**** Dataset excerpts ****

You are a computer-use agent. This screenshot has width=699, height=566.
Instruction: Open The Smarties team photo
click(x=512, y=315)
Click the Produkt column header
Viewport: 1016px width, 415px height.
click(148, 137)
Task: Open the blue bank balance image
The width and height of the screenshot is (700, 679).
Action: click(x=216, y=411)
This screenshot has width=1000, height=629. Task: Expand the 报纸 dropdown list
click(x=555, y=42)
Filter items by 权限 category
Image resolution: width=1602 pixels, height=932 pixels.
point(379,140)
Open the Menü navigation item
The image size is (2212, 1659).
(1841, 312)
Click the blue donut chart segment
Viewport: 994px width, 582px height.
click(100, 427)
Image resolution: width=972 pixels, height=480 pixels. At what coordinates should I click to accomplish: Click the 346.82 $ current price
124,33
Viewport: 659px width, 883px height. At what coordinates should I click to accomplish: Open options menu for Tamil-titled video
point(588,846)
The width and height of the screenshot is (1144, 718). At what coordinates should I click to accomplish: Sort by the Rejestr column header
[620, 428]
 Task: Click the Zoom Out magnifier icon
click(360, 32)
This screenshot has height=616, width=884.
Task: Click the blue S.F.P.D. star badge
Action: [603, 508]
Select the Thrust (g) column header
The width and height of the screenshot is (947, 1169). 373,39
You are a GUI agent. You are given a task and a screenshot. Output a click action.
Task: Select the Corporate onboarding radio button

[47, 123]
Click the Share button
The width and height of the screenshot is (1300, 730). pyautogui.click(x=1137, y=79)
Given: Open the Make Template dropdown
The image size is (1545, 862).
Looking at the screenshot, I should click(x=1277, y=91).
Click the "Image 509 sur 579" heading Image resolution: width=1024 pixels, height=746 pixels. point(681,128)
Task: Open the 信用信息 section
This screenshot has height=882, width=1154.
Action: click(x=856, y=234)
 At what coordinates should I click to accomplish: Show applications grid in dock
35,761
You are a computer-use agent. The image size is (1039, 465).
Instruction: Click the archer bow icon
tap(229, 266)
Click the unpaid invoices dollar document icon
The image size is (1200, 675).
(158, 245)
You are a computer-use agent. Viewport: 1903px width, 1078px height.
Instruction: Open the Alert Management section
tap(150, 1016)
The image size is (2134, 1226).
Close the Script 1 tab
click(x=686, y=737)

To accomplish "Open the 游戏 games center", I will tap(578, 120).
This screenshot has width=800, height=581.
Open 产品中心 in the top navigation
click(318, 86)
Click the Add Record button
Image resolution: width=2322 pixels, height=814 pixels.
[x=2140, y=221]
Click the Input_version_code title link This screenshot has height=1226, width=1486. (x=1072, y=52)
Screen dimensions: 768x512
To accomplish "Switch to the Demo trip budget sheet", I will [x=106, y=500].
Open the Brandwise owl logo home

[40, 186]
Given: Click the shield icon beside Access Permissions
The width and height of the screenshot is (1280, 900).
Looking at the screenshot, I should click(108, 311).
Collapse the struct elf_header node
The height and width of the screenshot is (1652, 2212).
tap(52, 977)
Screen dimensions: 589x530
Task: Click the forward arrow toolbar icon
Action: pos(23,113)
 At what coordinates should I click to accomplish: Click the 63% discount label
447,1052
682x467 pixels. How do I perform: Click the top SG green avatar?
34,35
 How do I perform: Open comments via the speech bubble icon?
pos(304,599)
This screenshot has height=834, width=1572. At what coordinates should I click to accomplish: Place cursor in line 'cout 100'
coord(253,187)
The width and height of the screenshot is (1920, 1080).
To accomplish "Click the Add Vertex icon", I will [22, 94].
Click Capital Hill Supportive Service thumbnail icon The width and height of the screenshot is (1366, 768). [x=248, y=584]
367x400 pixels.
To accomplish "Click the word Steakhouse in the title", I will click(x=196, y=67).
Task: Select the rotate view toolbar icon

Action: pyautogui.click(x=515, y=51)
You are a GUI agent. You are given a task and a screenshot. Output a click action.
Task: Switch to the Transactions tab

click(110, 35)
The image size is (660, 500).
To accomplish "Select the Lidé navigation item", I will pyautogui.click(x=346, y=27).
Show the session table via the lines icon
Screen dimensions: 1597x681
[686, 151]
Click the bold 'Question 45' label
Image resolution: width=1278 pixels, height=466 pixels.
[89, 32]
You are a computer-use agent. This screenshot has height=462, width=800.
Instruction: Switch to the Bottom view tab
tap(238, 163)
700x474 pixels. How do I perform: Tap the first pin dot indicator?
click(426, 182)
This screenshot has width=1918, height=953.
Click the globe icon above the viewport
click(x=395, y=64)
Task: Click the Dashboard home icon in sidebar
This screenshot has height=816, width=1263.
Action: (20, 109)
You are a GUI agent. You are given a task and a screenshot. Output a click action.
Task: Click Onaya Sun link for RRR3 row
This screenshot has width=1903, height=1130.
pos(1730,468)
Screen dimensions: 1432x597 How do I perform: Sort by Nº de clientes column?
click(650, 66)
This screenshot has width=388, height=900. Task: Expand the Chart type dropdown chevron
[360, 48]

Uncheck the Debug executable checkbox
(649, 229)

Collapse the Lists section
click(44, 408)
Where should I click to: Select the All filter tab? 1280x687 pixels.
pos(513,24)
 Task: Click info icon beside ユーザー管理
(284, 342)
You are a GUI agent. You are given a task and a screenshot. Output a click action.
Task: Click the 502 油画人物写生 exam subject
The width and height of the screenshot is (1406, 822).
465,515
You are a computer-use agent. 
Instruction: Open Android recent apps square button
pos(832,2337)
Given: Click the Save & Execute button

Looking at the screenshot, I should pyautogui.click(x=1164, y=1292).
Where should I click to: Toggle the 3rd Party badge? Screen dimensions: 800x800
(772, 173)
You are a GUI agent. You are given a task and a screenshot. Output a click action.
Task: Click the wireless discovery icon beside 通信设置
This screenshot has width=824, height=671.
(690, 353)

****

_Aim_
Rewrite the listing above, substituting "Share icon" for every occurrence of "Share button" and leaving everything else unchanged.

_Solved exercise_
You are a computer-use agent. This screenshot has width=699, height=566.
Instruction: Open The Smarties team photo
click(x=512, y=315)
Click the Produkt column header
Viewport: 1016px width, 415px height.
click(148, 137)
Task: Open the blue bank balance image
The width and height of the screenshot is (700, 679).
Action: click(x=216, y=411)
This screenshot has width=1000, height=629. Task: Expand the 报纸 dropdown list
click(x=555, y=42)
Filter items by 权限 category
Image resolution: width=1602 pixels, height=932 pixels.
point(379,140)
Open the Menü navigation item
The image size is (2212, 1659).
(1841, 312)
Click the blue donut chart segment
Viewport: 994px width, 582px height.
click(100, 427)
Image resolution: width=972 pixels, height=480 pixels. At what coordinates should I click to accomplish: Click the 346.82 $ current price
124,33
Viewport: 659px width, 883px height. At what coordinates should I click to accomplish: Open options menu for Tamil-titled video
point(588,846)
The width and height of the screenshot is (1144, 718). At what coordinates should I click to accomplish: Sort by the Rejestr column header
[620, 428]
 Task: Click the Zoom Out magnifier icon
click(360, 32)
This screenshot has height=616, width=884.
Task: Click the blue S.F.P.D. star badge
Action: [603, 508]
Select the Thrust (g) column header
The width and height of the screenshot is (947, 1169). 373,39
You are a GUI agent. You are given a task and a screenshot. Output a click action.
Task: Select the Corporate onboarding radio button

[47, 123]
Click the Share icon
The width and height of the screenshot is (1300, 730). pyautogui.click(x=1137, y=79)
Given: Open the Make Template dropdown
The image size is (1545, 862).
Looking at the screenshot, I should click(x=1277, y=91).
Click the "Image 509 sur 579" heading Image resolution: width=1024 pixels, height=746 pixels. point(681,128)
Task: Open the 信用信息 section
This screenshot has height=882, width=1154.
Action: click(x=856, y=234)
 At what coordinates should I click to accomplish: Show applications grid in dock
35,761
You are a computer-use agent. The image size is (1039, 465).
Instruction: Click the archer bow icon
tap(229, 266)
Click the unpaid invoices dollar document icon
The image size is (1200, 675).
(158, 245)
You are a computer-use agent. Viewport: 1903px width, 1078px height.
Instruction: Open the Alert Management section
tap(150, 1016)
The image size is (2134, 1226).
Close the Script 1 tab
click(x=686, y=737)

To accomplish "Open the 游戏 games center", I will tap(578, 120).
This screenshot has width=800, height=581.
Open 产品中心 in the top navigation
click(318, 86)
Click the Add Record button
Image resolution: width=2322 pixels, height=814 pixels.
[x=2140, y=221]
Click the Input_version_code title link This screenshot has height=1226, width=1486. (x=1072, y=52)
Screen dimensions: 768x512
To accomplish "Switch to the Demo trip budget sheet", I will [x=106, y=500].
Open the Brandwise owl logo home

[40, 186]
Given: Click the shield icon beside Access Permissions
The width and height of the screenshot is (1280, 900).
Looking at the screenshot, I should click(108, 311).
Collapse the struct elf_header node
The height and width of the screenshot is (1652, 2212).
tap(52, 977)
Screen dimensions: 589x530
Task: Click the forward arrow toolbar icon
Action: pos(23,113)
 At what coordinates should I click to accomplish: Click the 63% discount label
447,1052
682x467 pixels. How do I perform: Click the top SG green avatar?
34,35
 How do I perform: Open comments via the speech bubble icon?
pos(304,599)
This screenshot has height=834, width=1572. At what coordinates should I click to accomplish: Place cursor in line 'cout 100'
coord(253,187)
The width and height of the screenshot is (1920, 1080).
To accomplish "Click the Add Vertex icon", I will [22, 94].
Click Capital Hill Supportive Service thumbnail icon The width and height of the screenshot is (1366, 768). [x=248, y=584]
367x400 pixels.
To accomplish "Click the word Steakhouse in the title", I will click(x=196, y=67).
Task: Select the rotate view toolbar icon

Action: pyautogui.click(x=515, y=51)
You are a GUI agent. You are given a task and a screenshot. Output a click action.
Task: Switch to the Transactions tab

click(110, 35)
The image size is (660, 500).
To accomplish "Select the Lidé navigation item", I will pyautogui.click(x=346, y=27).
Show the session table via the lines icon
Screen dimensions: 1597x681
[686, 151]
Click the bold 'Question 45' label
Image resolution: width=1278 pixels, height=466 pixels.
[89, 32]
You are a computer-use agent. This screenshot has height=462, width=800.
Instruction: Switch to the Bottom view tab
tap(238, 163)
700x474 pixels. How do I perform: Tap the first pin dot indicator?
click(426, 182)
This screenshot has width=1918, height=953.
Click the globe icon above the viewport
click(x=395, y=64)
Task: Click the Dashboard home icon in sidebar
This screenshot has height=816, width=1263.
Action: (20, 109)
You are a GUI agent. You are given a task and a screenshot. Output a click action.
Task: Click Onaya Sun link for RRR3 row
This screenshot has width=1903, height=1130.
pos(1730,468)
Screen dimensions: 1432x597 How do I perform: Sort by Nº de clientes column?
click(650, 66)
This screenshot has width=388, height=900. Task: Expand the Chart type dropdown chevron
[360, 48]

Uncheck the Debug executable checkbox
(649, 229)

Collapse the Lists section
click(44, 408)
Where should I click to: Select the All filter tab? 1280x687 pixels.
pos(513,24)
 Task: Click info icon beside ユーザー管理
(284, 342)
You are a GUI agent. You are given a task and a screenshot. Output a click action.
Task: Click the 502 油画人物写生 exam subject
The width and height of the screenshot is (1406, 822).
465,515
You are a computer-use agent. 
Instruction: Open Android recent apps square button
pos(832,2337)
Given: Click the Save & Execute button

Looking at the screenshot, I should pyautogui.click(x=1164, y=1292).
Where should I click to: Toggle the 3rd Party badge? Screen dimensions: 800x800
(772, 173)
You are a GUI agent. You are given a task and a screenshot. Output a click action.
Task: Click the wireless discovery icon beside 通信设置
This screenshot has width=824, height=671.
(690, 353)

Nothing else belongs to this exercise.